Vicente Morin Aguado
HAVANA TIMES – Saturday awakened with hundreds of people forming a long line on both sides of Calle Seco, leading up to the Carlos III Shopping Plaza. With police surveillance, they were waiting their turn to buy frozen food, mainly chicken pieces at the official price of 1.70 CUC, (=USD) a kilo.
“Many of us were here to wait for the opening since dawn; there are a lot of people, we do not know if we all will be able to buy,” said Julian Lasalle, who added that “although they have limited the sale to 5 kilograms per person in the queue, the demand is a lot. ”
From the balcony of his apartment on the second floor of a building adjacent to the establishment, among the largest in the city, an unidentified lady said: “In the 22 years of existence of this plaza, I never saw so many people waiting for it to open to buy a product.”
Besides the chicken pieces, the chilled food sales area also offered imported Gouda cheese at 8.10 CUC per kilo and small packets of minced meat, which is enough reason to cram the store.
The general comment is that it would be better to return to the rationed sale of the initial decades of the revolution, because this situation with never-ending lines is unsustainable for the majority of the working population.
The scarcity of products contrasts with the building repair going on at Carlos III, which represents significant costs in building materials.

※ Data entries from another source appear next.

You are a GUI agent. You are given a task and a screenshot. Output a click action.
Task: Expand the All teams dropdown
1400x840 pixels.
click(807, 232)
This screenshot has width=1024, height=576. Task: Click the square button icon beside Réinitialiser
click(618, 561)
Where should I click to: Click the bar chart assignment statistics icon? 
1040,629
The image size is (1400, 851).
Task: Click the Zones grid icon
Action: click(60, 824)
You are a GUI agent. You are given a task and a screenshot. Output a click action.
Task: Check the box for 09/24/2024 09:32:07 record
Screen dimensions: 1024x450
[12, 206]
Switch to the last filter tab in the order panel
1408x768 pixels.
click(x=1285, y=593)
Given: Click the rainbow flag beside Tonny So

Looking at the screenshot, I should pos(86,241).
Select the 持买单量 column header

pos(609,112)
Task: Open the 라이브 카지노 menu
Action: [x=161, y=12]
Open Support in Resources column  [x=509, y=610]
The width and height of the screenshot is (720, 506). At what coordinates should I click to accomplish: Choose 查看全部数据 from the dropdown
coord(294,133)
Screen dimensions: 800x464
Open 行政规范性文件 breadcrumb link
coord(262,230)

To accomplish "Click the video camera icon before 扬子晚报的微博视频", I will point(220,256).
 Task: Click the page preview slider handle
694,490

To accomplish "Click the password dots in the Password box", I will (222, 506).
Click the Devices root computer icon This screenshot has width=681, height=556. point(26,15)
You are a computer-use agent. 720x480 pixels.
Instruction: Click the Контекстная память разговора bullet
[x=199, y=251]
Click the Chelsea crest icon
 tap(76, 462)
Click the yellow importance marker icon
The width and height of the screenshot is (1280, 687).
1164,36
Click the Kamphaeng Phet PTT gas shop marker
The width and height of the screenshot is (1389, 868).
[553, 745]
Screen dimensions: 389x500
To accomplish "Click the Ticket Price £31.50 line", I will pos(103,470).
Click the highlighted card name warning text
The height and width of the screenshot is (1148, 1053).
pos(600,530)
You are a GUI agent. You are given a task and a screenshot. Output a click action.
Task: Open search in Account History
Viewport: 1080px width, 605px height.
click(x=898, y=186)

People ask shouldn’t they instead invest in purchasing the food products that are missing today.
Havana residents have become accustomed to looking afar at the doors of the commercial establishments that sell in hard currency, the only ones that sell some basic foods outside the rations, although recently limited in the amounts that each customer can buy. If you don’t see a considerable number of people waiting outside, don’t bother, it’s not worth it to come because there will be nothing good inside.